- [YOUR TASK]:
Please copy the lines exactly, from the first one through the line containing "tap(1502, 515)", including both.

- [SOURCE RECORDS]:

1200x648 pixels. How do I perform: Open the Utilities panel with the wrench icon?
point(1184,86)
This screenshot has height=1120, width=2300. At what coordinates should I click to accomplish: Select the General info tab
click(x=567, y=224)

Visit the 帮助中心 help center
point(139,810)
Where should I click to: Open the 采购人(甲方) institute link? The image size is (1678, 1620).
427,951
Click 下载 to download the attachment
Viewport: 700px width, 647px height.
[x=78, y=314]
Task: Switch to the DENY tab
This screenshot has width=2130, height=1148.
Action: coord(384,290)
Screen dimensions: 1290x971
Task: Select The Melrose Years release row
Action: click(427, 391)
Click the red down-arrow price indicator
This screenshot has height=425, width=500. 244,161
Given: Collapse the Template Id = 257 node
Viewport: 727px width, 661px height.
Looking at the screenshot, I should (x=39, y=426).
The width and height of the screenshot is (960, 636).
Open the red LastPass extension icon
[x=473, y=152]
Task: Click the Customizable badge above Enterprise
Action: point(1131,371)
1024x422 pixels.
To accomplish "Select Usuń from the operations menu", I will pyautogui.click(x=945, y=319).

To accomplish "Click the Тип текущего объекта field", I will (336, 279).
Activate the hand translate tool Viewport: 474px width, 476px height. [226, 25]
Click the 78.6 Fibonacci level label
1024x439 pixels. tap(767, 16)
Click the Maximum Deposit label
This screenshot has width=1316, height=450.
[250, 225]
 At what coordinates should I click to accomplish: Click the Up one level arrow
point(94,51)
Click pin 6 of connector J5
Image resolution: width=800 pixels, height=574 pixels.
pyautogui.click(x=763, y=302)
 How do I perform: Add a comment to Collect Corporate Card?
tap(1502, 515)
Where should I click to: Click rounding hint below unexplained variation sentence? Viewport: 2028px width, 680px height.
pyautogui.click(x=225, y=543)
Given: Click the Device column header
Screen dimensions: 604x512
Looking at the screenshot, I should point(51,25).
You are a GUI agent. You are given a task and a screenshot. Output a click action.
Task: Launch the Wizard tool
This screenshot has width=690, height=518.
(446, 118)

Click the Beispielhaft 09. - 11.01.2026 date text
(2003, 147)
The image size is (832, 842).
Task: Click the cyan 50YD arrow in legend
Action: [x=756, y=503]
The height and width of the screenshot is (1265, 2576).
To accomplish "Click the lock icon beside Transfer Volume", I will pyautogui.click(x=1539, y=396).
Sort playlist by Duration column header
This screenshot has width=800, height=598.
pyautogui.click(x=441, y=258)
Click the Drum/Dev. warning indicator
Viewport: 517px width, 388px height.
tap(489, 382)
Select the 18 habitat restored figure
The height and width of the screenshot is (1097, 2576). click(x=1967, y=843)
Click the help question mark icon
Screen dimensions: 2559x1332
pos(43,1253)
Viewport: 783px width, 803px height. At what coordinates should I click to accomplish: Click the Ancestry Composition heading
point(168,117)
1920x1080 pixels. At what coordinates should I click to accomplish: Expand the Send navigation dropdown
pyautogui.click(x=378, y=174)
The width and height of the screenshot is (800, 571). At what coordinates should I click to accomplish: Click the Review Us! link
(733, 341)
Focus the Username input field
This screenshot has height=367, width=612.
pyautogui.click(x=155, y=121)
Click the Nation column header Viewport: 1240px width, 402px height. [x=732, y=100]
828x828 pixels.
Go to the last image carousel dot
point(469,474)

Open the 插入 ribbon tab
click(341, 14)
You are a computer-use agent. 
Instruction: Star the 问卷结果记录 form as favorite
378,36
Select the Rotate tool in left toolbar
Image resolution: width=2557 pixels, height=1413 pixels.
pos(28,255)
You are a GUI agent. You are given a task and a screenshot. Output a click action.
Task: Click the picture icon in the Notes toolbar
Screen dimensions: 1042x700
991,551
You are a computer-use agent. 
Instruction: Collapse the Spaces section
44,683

- [WRITTEN RESPONSE]:
1200x648 pixels. How do I perform: Open the Utilities panel with the wrench icon?
point(1184,86)
This screenshot has height=1120, width=2300. At what coordinates should I click to accomplish: Select the General info tab
click(x=567, y=224)

Visit the 帮助中心 help center
point(139,810)
Where should I click to: Open the 采购人(甲方) institute link? The image size is (1678, 1620).
427,951
Click 下载 to download the attachment
Viewport: 700px width, 647px height.
[x=78, y=314]
Task: Switch to the DENY tab
This screenshot has width=2130, height=1148.
Action: coord(384,290)
Screen dimensions: 1290x971
Task: Select The Melrose Years release row
Action: click(427, 391)
Click the red down-arrow price indicator
This screenshot has height=425, width=500. 244,161
Given: Collapse the Template Id = 257 node
Viewport: 727px width, 661px height.
Looking at the screenshot, I should (x=39, y=426).
The width and height of the screenshot is (960, 636).
Open the red LastPass extension icon
[x=473, y=152]
Task: Click the Customizable badge above Enterprise
Action: point(1131,371)
1024x422 pixels.
To accomplish "Select Usuń from the operations menu", I will pyautogui.click(x=945, y=319).

To accomplish "Click the Тип текущего объекта field", I will (336, 279).
Activate the hand translate tool Viewport: 474px width, 476px height. [226, 25]
Click the 78.6 Fibonacci level label
1024x439 pixels. tap(767, 16)
Click the Maximum Deposit label
This screenshot has width=1316, height=450.
[250, 225]
 At what coordinates should I click to accomplish: Click the Up one level arrow
point(94,51)
Click pin 6 of connector J5
Image resolution: width=800 pixels, height=574 pixels.
pyautogui.click(x=763, y=302)
 How do I perform: Add a comment to Collect Corporate Card?
tap(1502, 515)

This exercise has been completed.